1QFY10 results showed sequential growth. Z-OBEE Holdings reported its 1QFY10 results, with revenue dipping 54.8% YoY to US$16.8m. The YoY decline in revenue was due to weakness within its Trading and Solutions business segments, which more than offset an increase in sales in its Assembly segment. While gross margin improved 1.1ppt over the quarter to 9.2% from 8.0% in 1QFY09 (4QFY09: 8.4%) due to a favorable segmental mix (lower contribution from Trading segment, which typically garners the lowest margin), administrative expenses did not keep pace with the decline in topline. As such, net profit fell by a larger 67.8% YoY to US$0.6m. On a sequential basis, we note that the results showed an improvement in business conditions, albeit below our expectations.
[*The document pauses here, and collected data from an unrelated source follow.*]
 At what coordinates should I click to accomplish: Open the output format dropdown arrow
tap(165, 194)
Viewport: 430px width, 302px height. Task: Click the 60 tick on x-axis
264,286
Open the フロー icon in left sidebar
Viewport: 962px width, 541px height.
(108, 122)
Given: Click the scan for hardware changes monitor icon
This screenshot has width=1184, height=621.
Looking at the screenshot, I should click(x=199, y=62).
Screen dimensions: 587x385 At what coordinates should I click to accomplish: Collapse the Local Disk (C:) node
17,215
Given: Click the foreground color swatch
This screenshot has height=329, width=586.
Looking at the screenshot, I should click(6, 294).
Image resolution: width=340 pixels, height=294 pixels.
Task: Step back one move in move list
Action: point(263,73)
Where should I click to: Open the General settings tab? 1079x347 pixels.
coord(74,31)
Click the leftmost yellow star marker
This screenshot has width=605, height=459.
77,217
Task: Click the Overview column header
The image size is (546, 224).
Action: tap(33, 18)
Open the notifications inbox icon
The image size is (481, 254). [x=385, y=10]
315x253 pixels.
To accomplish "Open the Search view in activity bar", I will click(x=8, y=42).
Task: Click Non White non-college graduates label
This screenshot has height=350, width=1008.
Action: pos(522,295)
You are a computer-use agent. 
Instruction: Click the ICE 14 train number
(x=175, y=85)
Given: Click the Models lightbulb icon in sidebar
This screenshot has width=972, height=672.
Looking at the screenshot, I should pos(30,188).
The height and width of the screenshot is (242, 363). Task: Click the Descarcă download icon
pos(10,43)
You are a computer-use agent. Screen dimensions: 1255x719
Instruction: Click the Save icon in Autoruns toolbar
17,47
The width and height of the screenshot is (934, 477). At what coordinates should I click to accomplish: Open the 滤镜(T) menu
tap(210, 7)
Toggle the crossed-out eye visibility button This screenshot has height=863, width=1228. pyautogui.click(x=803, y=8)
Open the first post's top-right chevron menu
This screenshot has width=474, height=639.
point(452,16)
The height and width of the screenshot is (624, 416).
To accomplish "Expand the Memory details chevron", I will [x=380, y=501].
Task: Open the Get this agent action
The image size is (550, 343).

Specifically, revenue rose 22.6% QoQ and net profit reversed the US$5k loss in 4QFY09, while EBITDA margin rose to 7.4% from 5.0% in 4QFY09 (1QFY09: 5.7%). The quarterly sales and net income made up 19.1% and 14.2% of our FY10F sales and earnings respectively.
Swell in balance sheet items. Over the quarter, the trade receivables and prepayments had also increased 35.3% QoQ and 227.1% QoQ, hence resulting in unexpectedly lower receivables turnover. However, according to management, ~33% of the trade receivables were subsequently settled, and ~53% of the prepayments used to secure bulk purchasing of inventories were received as inventories. As such, we should not expect these balance sheet items to persist at such levels in the upcoming quarter.
Slightly more upbeat on prospects. As for outlook, Z-OBEE has generally become more upbeat on the China mobile handset market, citing positive news that the industry is showing signs of recovery and that it is expected to register mild growth in 2H09, driven mainly by 3G opportunities and China's economic policies. Nonetheless, the group notes that it will keep a close watch on the latest developments in the global and handset industry, and exercise due care in pursuing its business and development plans.
Maintain HOLD. We are revising down our FY10 forecasts by 9.9-20.4% to factor in the softer-than-expected 1QFY10 results. Despite that, we still see potential in the group to capture more sales and enhance its financial position in the upcoming peak season. In anticipation of such a recovery and a re-rating in mobile handset sector, we bump up our fair value from S$0.05 to S$0.07, based on 7x FY10F EPS (4x previously). We maintain our HOLD rating on Z-OBEE.